Situation	Recommended Method	Why
Ad hoc report or export	SELECT DISTINCT	Fastest path to unique output, no table changes
Permanent cleanup with a specific keeper row	ROW_NUMBER() + CTE	Precise control via the ORDER BY clause
Audit duplicates before any changes	GROUP BY + HAVING	Zero risk of accidental deletion
No window function support in your database	Self-join or temp-table rebuild	Works on older MySQL, SQL Server 2000, and restricted environments
Very large table with no backup window	ROW_NUMBER() with batch delete	Can be wrapped in a loop to avoid transaction log bloat
Need a verified clean copy before switching	Temp-table rebuild	Lets you validate row counts and indexes before swapping

Common Mistakes That Derail Dedup Queries

Even experienced developers hit these traps. Run through this checklist before executing any dedup logic on production data.

Defining duplicates by the wrong columns. A row is only a duplicate if its key columns match another row. Adding a timestamp column to the PARTITION BY clause by accident means every row looks unique and nothing gets deleted.
Using SELECT DISTINCT when you meant to delete rows. DISTINCT never touches the table. If the goal is permanent cleanup, DISTINCT only hides the problem temporarily.
Omitting the ORDER BY in ROW_NUMBER(). The ORDER BY determines which row survives. Without it, the query either fails or picks an arbitrary row, which can surprise you on the next run.
Skipping the pre-deletion audit. A GROUP BY ... HAVING COUNT(*) > 1 query costs almost nothing and reveals exactly how many duplicates exist. Running a delete without this check can wipe more rows than expected.
Deleting without a backup on large tables. The temp-table rebuild method is inherently destructive until the new table passes verification. Keep a full backup until the cleanup is confirmed.

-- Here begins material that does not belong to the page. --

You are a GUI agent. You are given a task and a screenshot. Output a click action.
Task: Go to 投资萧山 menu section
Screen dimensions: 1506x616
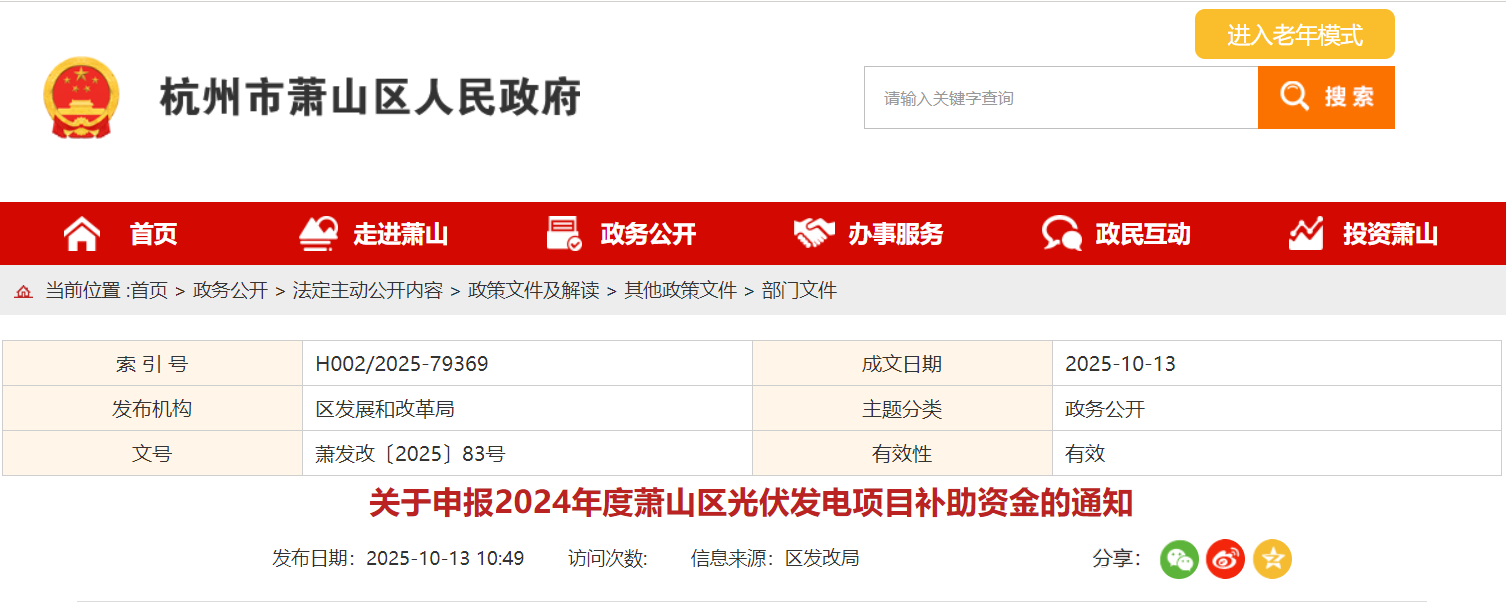pyautogui.click(x=1390, y=234)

Dedup Logic You Can Apply Today

Start with the GROUP BY ... HAVING audit to confirm your duplicate definition. For one-time output, use SELECT DISTINCT. For permanent cleanup with a predictable keeper row, the ROW_NUMBER() CTE pattern is the most precise option. Test the query on a copy of the table or inside a transaction so you can roll back if the result isn’t what you expected. With the duplicate key defined and the keeper rule set, any of these methods produces clean, reliable data.

References & Sources

Microsoft Learn. “How to remove duplicate rows from a SQL Server table by using a script.” Official guidance with ROW_NUMBER() and duplicate-table examples.